— PROBLEM REQUIREMENTS —
Switch "chart" to "graph" in the rows starting at the line that contains "You are a GUI" and ending at the last row, and reproduce them with no other changes. Leave the pictures out of the answer.

— Rows contained in a dataset —
========================================

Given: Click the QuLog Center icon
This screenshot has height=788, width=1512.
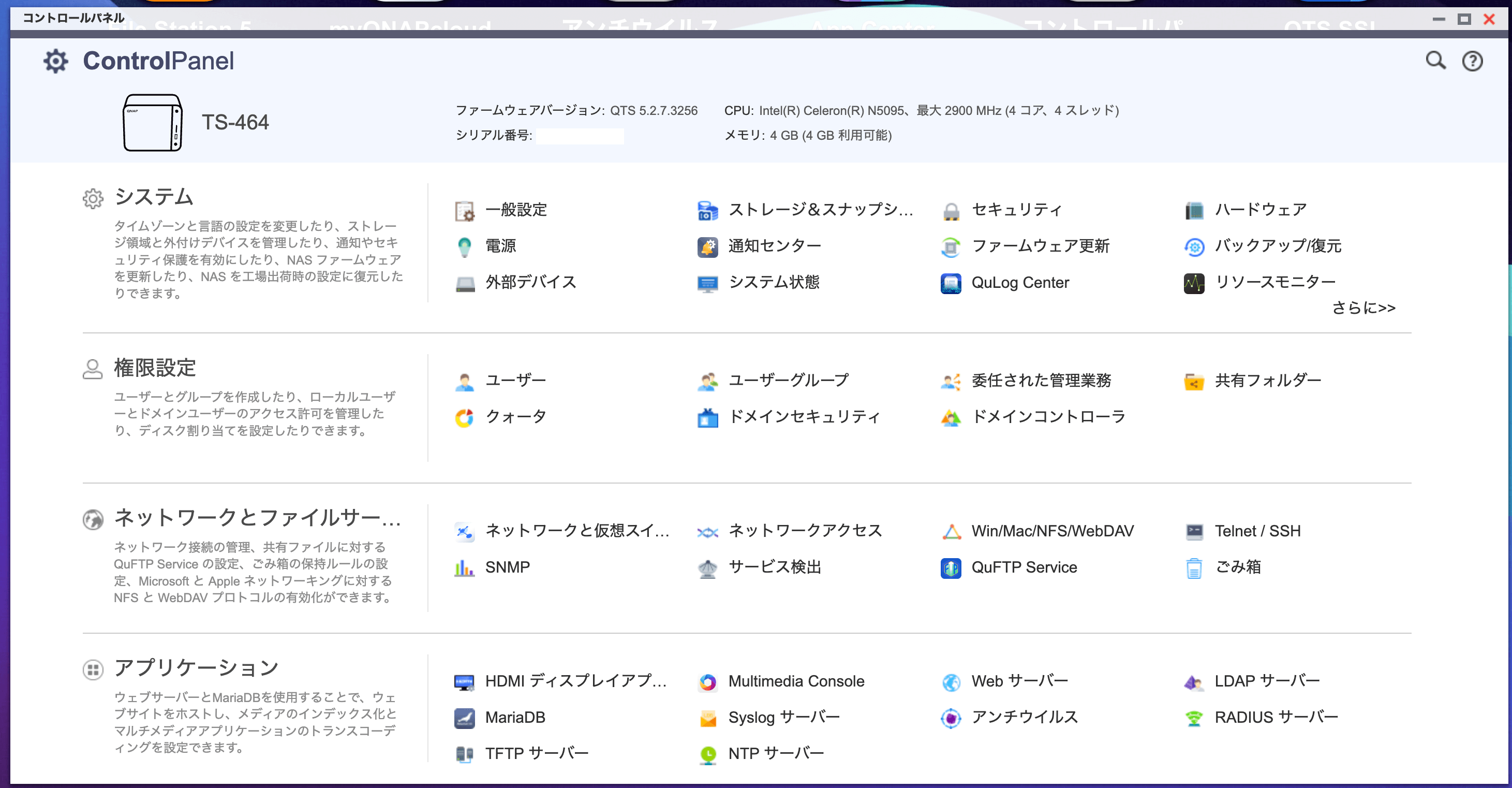Looking at the screenshot, I should (950, 283).
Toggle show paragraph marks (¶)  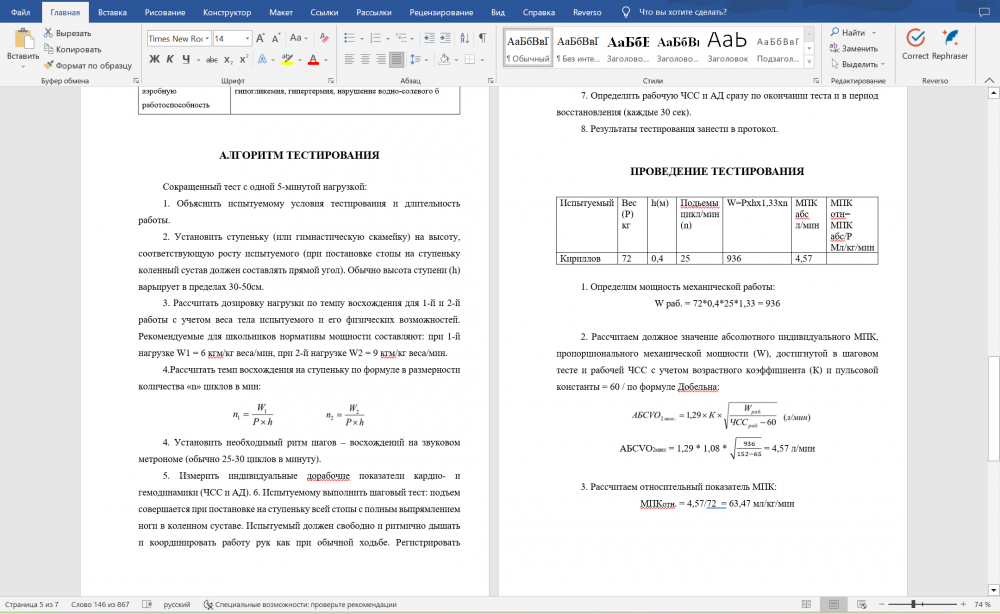point(481,38)
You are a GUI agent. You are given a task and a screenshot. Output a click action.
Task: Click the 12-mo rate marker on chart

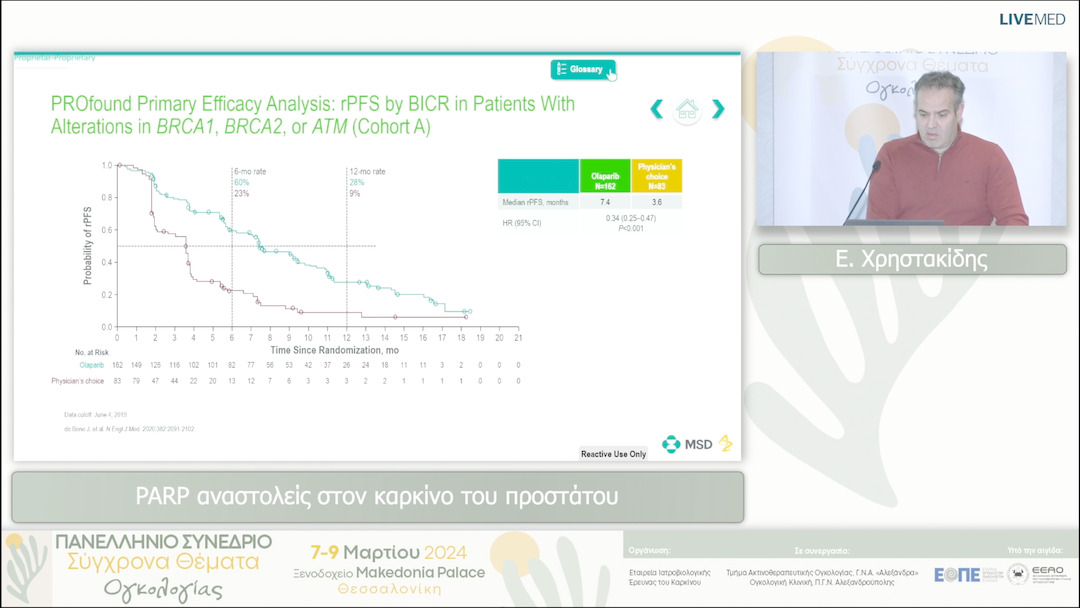[366, 172]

========================================

— FULL RESPONSE —
You are a GUI agent. You are given a task and a screenshot. Output a click action.
Task: Click the 12-mo rate marker on graph

[366, 172]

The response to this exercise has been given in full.